__Document section__
** Begin **
Tuesday, August 23, 2011

FRANKEN-CARPETS.


Oh, these old floors of mine.  The floors of the Frankenhouse are...something of an issue.  Which, you know, it's a house.  The whole idea is that it houses me, on all four sides, with its houseness.  If a house's floors have issues, doesn't that compromise its very houseness?

My guess is that if someone asked you whether you wanted a house that has floor issues-- be they literal issues or figurative "issues"--  my guess is that you would say: no, thank you.  I prefer my floors free of both literal, structural issues and figurative, psychological "issues."  And you would be wise to prefer that!  At the Frankenhouse, of course, things are not always what you or I might prefer them to be.

Of the myriad floor issues, the carpeted parts of the floors have been the worst.  Not only could you feel underneath the carpet that the floor would sort of ...bob?...up and down?  But the carpets were bursting with dirty secrets.  Well, dirt.  And probably secrets.  Also, in three rooms, there were three different kinds of carpet:  



blue carpet!  in the office. 
so very, very much pee has been peed on this carpet.
i mean, by the previous owners' dogs.
my dog added her own touches when we moved in.
 


off-white carpet in my bedroom! 
i don't really know what kind of stain that is there.
it's a secret stain.
 


brown carpet in the hallways and 2nd bedroom! 
because hey, why not?
 

I bought the house knowing-- alright, I have a high tolerance for gross, but this is not gross-- this is actually disgusting.  I am actually disgusted.  New carpets, now. 

And so, I ventured forth in search of carpet, and I did discover many carpet families, and did also learn their customs.  One carpet was chosen, and Installation Day was awaited  by the Frankenhouse with much anticipation.  And lo, Installation Day did come.  And the Home Depot installers did come, and hark!  They did arrive on time.  And verily, they did bring the correct carpet, and the right padding, and they did also bring the skills to pay the bills, which did include carpet removal skills.   And the Frankenhouse was gladdened.

I'm not sure what I expected to find under the old carpets?  But I'm sure I didn't expect to find what we found.  Which was--

Under the carpet in my bedroom:

animal stickers.  from left to right: 
hatched chick, cow, giant gerbil? and...other cows?  big sheep?

this was also the room with the clouds painted on the ceiling,
so it's been a child's room?
or, childrens' room?
well, now it's mine.

 Under the carpet in the guest bedroom:

whaaaaaaaat?
** End **
__Task A__
In the Frankenhouse carpet post, who installed the new carpet?
__Task B__
Pick up the Frankenhouse carpet post right after its last line and keep writing it.

__Source excerpt__
** Begin **
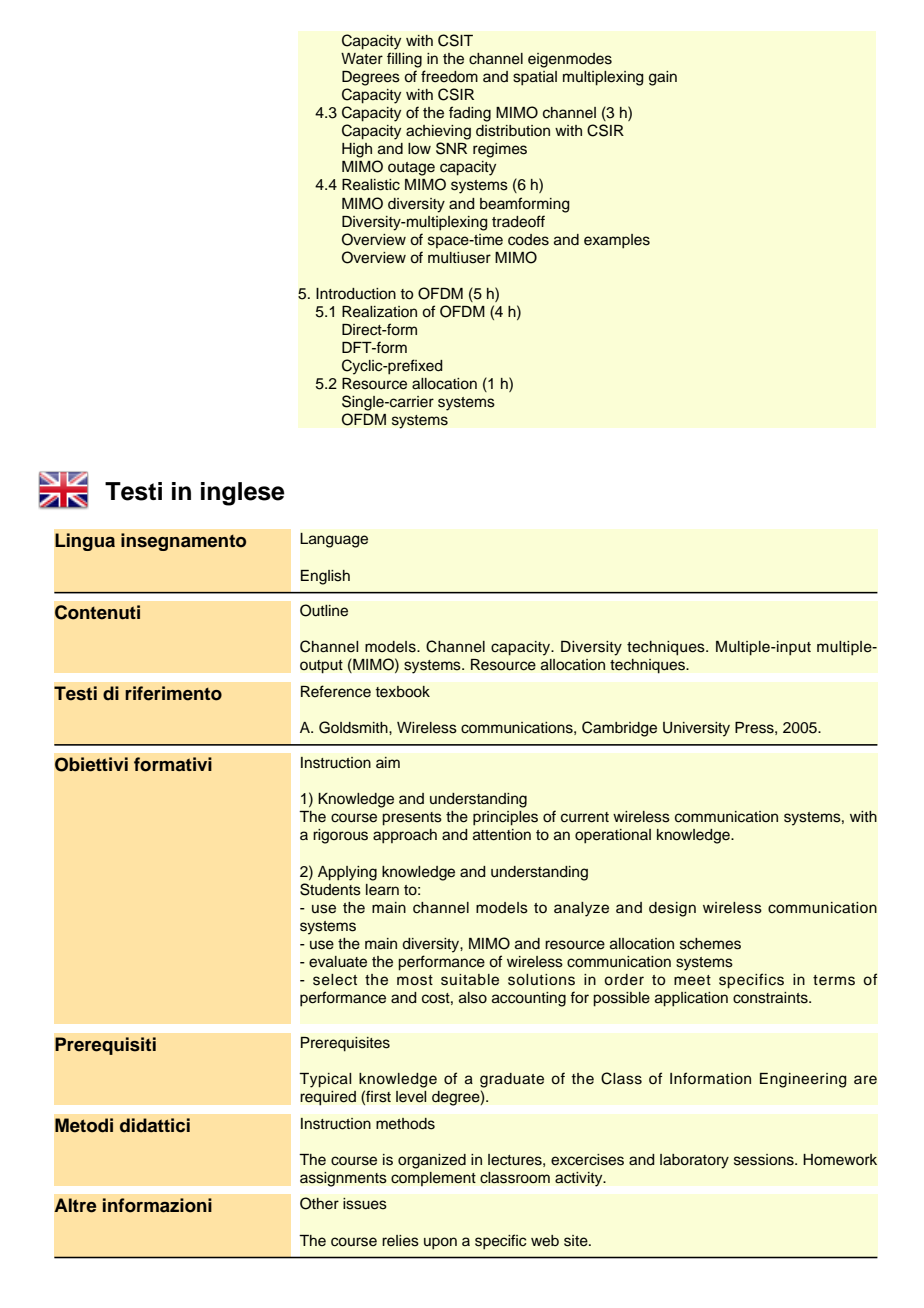  I want to click on inglese, so click(243, 494).
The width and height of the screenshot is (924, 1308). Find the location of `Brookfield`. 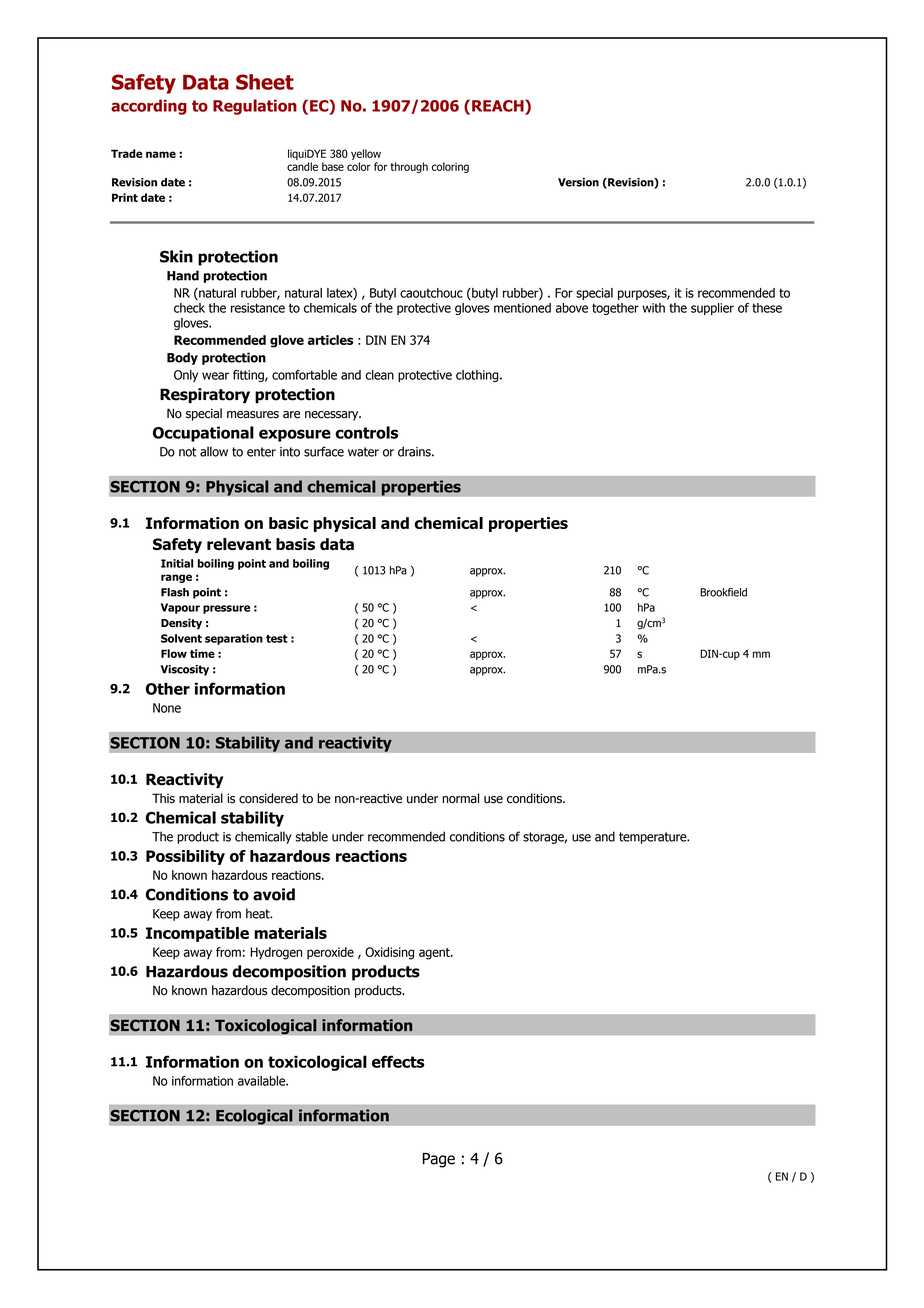

Brookfield is located at coordinates (723, 592).
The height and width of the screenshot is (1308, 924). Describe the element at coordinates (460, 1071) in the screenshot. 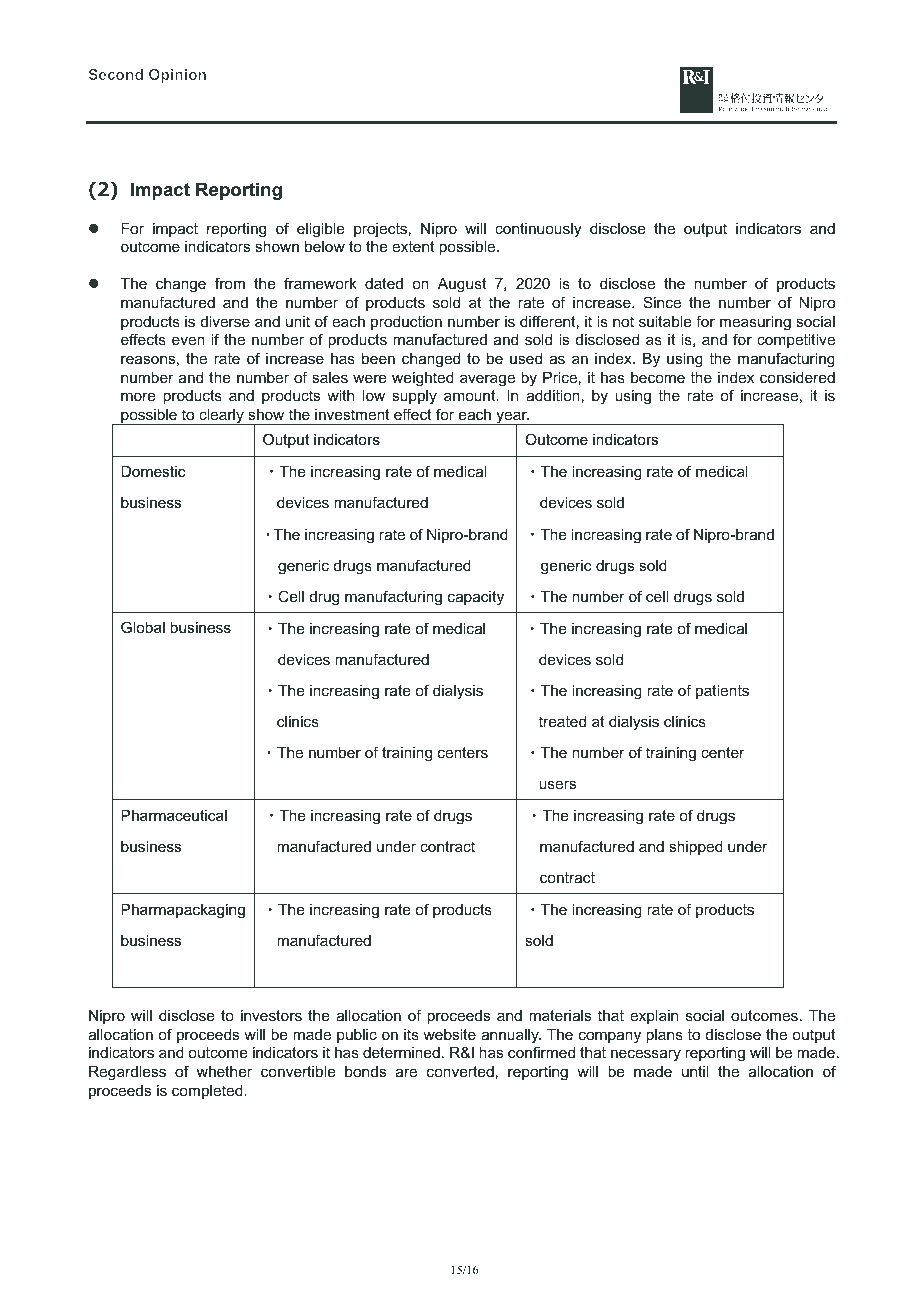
** End **
__Expected answer A__
The Home Depot installers.

__Expected answer B__
is that an IRON BOX OF SECRETS,
built IN TO THE FLOOR?

YES!  YES, THAT IS AN IRON BOX OF SECRETS,
BUILT IN TO THE FLOOR!

When the carpet installers discovered what one of them called this "escondite," they came and got me and were all excited about it.  And I got all excited about it too!  Because-- what?!  What sorts of things have been in there?  Why?  Who built this in the floor?  When?  So many mysteries!  

The carpet installers asked me if I wanted them to lay the carpet in such a way that I could still have access to the escondite.  I mean, I think that's what they asked me.  Sometimes, in a foreign language, it's the details that get you.  But I told them no, I didn't expect to be hiding anything in the floor of the house, so they could go ahead and lay the carpet over it normally. 

They looked a bit crestfallen about that, which made me like them a lot.

But in end, the carpet that is now laid on top of the stickers and the escondite is lovely.  So lovely, such a relief in it's lack of dirt and pee and secrets.  I also splurged on the highest grade carpet padding available, and let me tell you-- every time I set my feet on the floor, I'm so glad I did that.  The padding goes a long way towards making the floor feel more uniform and substantial.  It makes the house feel more like it really houses me, under my feet.  The floor now feels like it has fewer issues. 

The only odd thing is that the carpet is basically the same color and texture as my dog:

playing hide and seek

Nevertheless, Installation Day is a day of great delight and celebration throughout the Frankenhouse!  And lo, Installation Day will be remembered every year at the Frankenhouse, henceforth, and with much joy. 


10 comments:

  1. I like the camouflaged dog. :)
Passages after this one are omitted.